Hypertensive disorders of pregnancy were reported in 24% of women in the present study, a rate consistent with the 14.5% reported by Oraekwe et al.5 (2018) and the 2.28-fold increased risk found by Gupta et al.7 (2017). The pathophysiological mechanisms underlying these disorders-placental overactivity and endothelial dysfunction-were exacerbated in multifetal gestations, explaining their frequent occurrence and contribution to maternal morbidity.
Regarding the mode of delivery, 54% of mothers underwent caesarean section, consistent with the 54.3% reported by Oraekwe et al5 (2018). Malpresentation of the leading twin and fetal distress were the predominant indications for operative delivery, echoing the findings of Gupta et al8 (2017), who noted a threefold increase in malpresentation among twin pregnancies. Although vaginal delivery remained feasible in many cases, careful intrapartum monitoring and institutional support were essential to minimize neonatal risks.
Premature rupture of membranes occurred in 20% of cases, which was also highlighted by Gupta et al8 (2017) as being 2.74 times more common in twin gestations. Antepartum and postpartum hemorrhage were less frequent (4% and 8%, respectively), yet still clinically significant. Gajera et al. (2015) similarly observed hemorrhagic complications in a minority of twin cases, emphasizing that timely obstetric intervention could mitigate such outcomes.
Perinatal outcomes in the study mirrored global findings on twin gestations. Low birth weight was nearly universal, with 80% of first twins and 90% of second twins weighing below 2.5 kg. These findings paralleled those of Gajera et al7 (2015), who reported 94% of twins as low birth weight, and Upreti6 (2018), who found 83.4% affected. The weight disparity between first and second twins observed here was also consistent with Upreti’s6 (2018) report, suggesting a persistent risk of discordant growth and nutritional insufficiency for the second twin. Intrauterine fetal demise was recorded in 3% and 5% of first and second twins, respectively, comparable to the mortality patterns described by Gajera et al7 (2015) and Gupta et al8 (2017), who both attributed such losses to prematurity and asphyxia.

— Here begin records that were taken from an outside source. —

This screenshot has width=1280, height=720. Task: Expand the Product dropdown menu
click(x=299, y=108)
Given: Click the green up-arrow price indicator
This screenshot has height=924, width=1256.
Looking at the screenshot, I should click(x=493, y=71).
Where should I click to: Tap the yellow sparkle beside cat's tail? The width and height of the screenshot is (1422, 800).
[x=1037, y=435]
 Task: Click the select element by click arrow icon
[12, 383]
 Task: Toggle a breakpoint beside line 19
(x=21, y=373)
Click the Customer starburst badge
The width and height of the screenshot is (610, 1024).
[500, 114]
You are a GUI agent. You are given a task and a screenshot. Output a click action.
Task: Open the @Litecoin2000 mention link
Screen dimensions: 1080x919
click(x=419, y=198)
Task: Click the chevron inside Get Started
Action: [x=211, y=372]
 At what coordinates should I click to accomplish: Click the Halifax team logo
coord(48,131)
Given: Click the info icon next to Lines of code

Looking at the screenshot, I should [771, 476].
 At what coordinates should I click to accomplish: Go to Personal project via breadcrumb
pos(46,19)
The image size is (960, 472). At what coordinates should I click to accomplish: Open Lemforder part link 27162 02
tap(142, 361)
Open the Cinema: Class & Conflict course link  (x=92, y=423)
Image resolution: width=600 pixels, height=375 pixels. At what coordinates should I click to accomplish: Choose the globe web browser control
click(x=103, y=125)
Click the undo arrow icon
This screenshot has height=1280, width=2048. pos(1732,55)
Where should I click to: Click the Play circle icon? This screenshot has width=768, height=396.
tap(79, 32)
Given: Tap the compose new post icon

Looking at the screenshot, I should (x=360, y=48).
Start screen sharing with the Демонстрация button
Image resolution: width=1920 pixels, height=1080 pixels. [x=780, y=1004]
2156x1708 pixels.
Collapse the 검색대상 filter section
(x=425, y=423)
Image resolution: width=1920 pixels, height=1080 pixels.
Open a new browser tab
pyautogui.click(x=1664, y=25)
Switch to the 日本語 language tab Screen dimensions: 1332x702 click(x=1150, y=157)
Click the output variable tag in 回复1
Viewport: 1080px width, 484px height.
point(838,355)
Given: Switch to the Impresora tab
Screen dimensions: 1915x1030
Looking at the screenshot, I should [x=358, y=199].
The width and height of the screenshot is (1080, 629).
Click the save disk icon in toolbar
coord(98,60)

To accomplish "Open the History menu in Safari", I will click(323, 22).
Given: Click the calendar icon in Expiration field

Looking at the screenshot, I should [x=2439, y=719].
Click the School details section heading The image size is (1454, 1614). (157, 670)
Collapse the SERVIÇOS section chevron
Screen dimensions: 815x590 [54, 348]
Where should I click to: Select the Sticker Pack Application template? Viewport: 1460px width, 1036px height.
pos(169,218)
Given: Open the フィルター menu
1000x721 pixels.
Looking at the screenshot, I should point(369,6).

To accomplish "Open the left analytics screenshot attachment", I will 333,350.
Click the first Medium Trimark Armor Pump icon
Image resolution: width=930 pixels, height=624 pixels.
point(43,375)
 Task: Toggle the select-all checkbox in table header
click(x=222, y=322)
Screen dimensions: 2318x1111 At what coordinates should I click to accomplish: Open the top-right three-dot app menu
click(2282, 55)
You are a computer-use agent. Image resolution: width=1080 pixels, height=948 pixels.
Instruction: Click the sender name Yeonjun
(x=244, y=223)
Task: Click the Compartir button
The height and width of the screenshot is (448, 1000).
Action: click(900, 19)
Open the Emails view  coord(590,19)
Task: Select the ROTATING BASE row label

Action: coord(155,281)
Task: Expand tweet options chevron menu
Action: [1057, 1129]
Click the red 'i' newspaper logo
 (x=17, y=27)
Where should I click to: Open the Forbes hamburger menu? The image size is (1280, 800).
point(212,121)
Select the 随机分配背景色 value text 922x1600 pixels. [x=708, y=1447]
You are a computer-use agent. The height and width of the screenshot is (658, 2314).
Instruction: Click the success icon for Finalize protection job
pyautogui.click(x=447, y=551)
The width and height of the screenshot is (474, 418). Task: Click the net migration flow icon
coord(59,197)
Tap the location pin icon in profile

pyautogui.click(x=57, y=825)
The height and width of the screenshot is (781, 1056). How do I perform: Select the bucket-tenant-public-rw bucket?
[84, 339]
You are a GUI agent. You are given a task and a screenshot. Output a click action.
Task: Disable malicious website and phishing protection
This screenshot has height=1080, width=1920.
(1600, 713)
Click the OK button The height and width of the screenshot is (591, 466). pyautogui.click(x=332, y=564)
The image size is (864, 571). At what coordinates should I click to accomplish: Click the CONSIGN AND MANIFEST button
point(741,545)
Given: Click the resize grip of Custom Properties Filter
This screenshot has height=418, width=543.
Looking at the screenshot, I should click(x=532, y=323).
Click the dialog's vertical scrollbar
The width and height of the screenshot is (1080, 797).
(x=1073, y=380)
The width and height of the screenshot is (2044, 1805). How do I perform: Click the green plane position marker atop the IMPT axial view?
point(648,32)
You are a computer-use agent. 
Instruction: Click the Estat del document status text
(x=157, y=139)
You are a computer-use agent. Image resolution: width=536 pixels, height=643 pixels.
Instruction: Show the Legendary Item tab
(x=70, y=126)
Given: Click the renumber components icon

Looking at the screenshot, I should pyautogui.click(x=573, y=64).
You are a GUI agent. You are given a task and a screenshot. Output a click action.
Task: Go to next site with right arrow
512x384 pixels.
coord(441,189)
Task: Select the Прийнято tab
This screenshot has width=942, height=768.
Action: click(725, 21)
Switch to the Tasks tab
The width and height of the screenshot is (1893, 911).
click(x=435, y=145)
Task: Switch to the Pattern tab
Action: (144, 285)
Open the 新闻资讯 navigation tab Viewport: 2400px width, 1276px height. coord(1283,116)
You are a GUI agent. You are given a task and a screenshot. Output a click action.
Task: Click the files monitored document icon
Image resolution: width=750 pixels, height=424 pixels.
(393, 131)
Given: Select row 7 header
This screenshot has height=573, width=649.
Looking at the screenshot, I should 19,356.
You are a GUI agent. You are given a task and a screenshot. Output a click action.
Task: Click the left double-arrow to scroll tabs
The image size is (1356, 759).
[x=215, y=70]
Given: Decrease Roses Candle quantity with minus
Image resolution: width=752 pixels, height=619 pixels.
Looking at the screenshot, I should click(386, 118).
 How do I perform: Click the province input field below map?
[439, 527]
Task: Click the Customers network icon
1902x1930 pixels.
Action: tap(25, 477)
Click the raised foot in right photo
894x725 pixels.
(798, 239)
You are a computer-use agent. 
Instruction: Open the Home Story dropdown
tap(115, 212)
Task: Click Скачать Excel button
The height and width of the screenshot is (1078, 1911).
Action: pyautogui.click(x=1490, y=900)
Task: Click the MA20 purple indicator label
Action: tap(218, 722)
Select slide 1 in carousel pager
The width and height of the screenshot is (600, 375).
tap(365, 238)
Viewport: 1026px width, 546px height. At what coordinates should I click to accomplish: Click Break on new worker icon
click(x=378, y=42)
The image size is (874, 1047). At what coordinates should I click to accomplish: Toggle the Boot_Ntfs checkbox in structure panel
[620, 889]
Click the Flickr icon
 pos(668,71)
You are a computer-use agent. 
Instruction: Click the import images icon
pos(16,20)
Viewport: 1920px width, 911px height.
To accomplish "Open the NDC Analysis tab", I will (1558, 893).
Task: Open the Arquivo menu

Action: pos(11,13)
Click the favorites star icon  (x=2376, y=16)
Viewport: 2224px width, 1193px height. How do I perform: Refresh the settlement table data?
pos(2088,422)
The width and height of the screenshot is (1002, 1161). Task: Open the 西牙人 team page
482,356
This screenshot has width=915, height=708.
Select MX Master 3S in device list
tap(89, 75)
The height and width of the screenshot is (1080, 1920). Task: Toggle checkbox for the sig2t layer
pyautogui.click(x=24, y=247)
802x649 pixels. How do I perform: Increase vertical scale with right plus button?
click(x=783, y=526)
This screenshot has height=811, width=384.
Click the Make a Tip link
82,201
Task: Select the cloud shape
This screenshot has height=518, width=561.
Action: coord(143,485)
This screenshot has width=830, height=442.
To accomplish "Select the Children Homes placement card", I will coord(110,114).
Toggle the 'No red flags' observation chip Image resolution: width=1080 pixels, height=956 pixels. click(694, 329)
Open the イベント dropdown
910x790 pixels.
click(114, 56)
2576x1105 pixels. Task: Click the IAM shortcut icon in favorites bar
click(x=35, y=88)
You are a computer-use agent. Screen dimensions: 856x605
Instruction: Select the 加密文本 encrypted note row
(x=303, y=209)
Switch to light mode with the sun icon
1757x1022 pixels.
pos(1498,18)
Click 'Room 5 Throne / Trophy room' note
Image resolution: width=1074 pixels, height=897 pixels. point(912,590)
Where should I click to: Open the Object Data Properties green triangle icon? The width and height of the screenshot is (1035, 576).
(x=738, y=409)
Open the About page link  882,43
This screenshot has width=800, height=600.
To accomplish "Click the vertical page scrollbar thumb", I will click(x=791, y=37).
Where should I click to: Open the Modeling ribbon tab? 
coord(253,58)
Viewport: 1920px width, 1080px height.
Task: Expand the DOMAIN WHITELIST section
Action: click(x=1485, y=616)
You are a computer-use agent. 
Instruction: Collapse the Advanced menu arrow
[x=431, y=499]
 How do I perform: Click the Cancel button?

Neonatal intensive care unit (NICU) admission rates were notably high-52% for first twins and 56% for second twins—primarily due to prematurity and respiratory distress. Similar NICU admission trends were reported by Gajera et al. (2015) and Gupta et al. (2017), reaffirming the vulnerability of twins to perinatal complications. The frequent need for neonatal resuscitation highlighted the importance of multidisciplinary perinatal management, including round-the-clock pediatric support in delivery units.
The findings of this study indicated that in the study area, twin pregnancies continued to exhibit high rates of preterm delivery, anemia, hypertensive disorders, and low birth weight, resulting in elevated NICU admissions and perinatal morbidity.